Extrait du texte:
____________

La première application que nous allons faire de ces idées portera sur la Grande-Bretagne. L’exemple est instructif, parce que c’est assurément le pays où le rôle de la houille et du machinisme amené par la houille est le plus ancien, en sorte que son évolution y est particulièrement avancée et que l’essor industriel a semblé même, depuis quelques années, dépasser son point culminant. Un autre enseignement très frappant nous viendra ici de ce que la géologie a nettement divisé l’Angleterre en un pays charbonnier et un pays sans charbon : d’où une coupure correspondante non moins nette pour la politique et pour l’industrie, qui montre la relation de cause à effet comme dans une expérience systématique.

La richesse moderne de la Grande-Bretagne est avant tout fondée, chacun le sait, sur deux privilèges naturels : sa position insulaire et sa richesse on houille. Le jour où Fulton combina ces deux forces en utilisant le charbon anglais à la propulsion d’un navire anglais, a marqué l’essor définitif de cette merveilleuse fortune[1]. De ce jour, la Grande-Bretagne a eu tendance à devenir, ce qu’elle était récemment encore, le transporteur

  1. C’est à Birmingham que Walt a asservi la vapeur, que Murdock a. inventé le gaz et la locomotive. C’est à Glasgow que fonctionna le premier bateau à vapeur, à Liverpool qu’un de ces bateaux se hasarda pour la première fois à traverser la mer.

____________

Données enregistrées:
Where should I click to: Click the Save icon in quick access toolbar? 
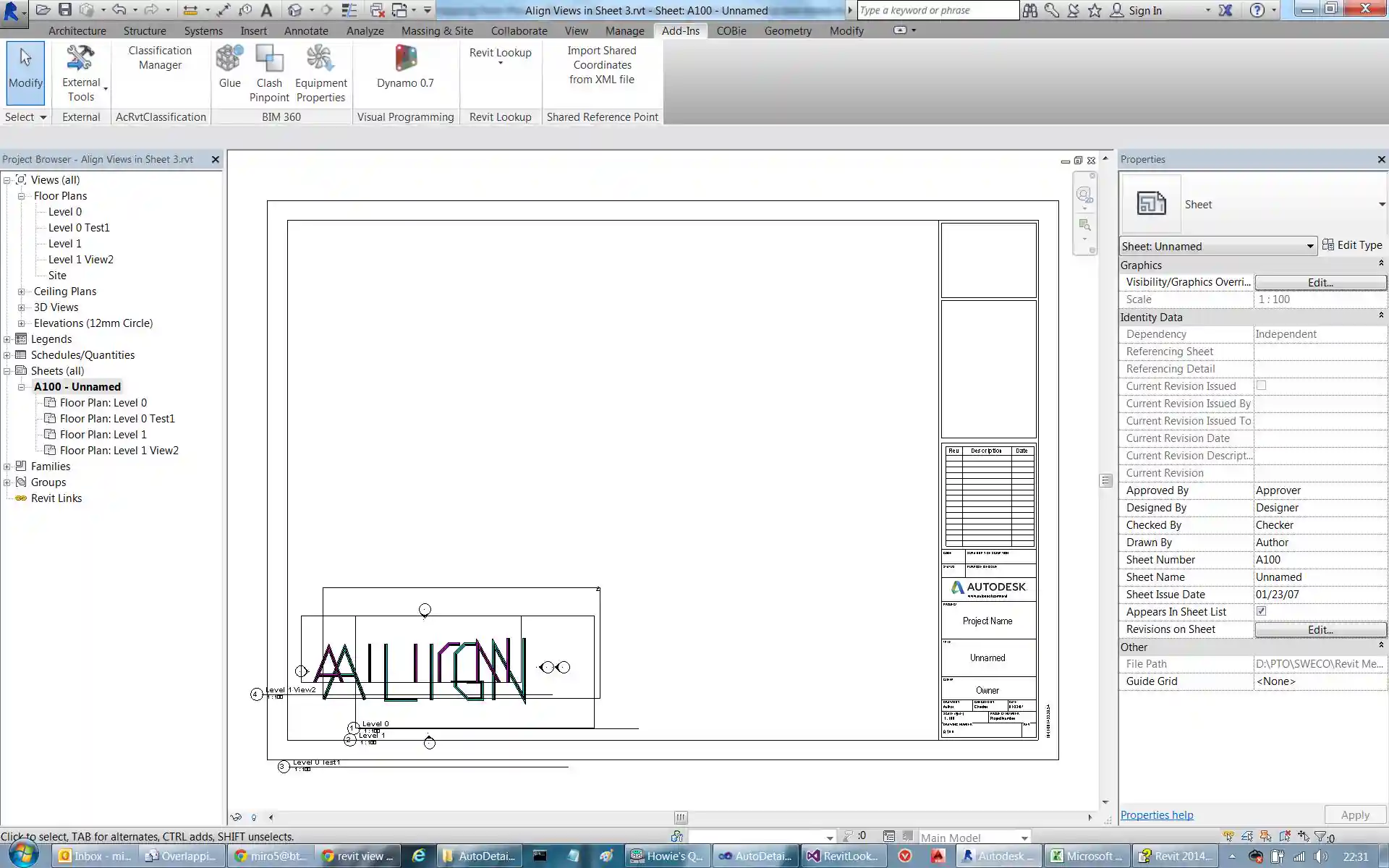point(65,10)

____________

Consignes de travail:
D'après l'extrait sur la Grande-Bretagne, en quels deux pays la géologie a-t-elle divisé l'Angleterre ? Les données ne servent pas ici.

Résultat obtenu:
En un pays charbonnier et un pays sans charbon.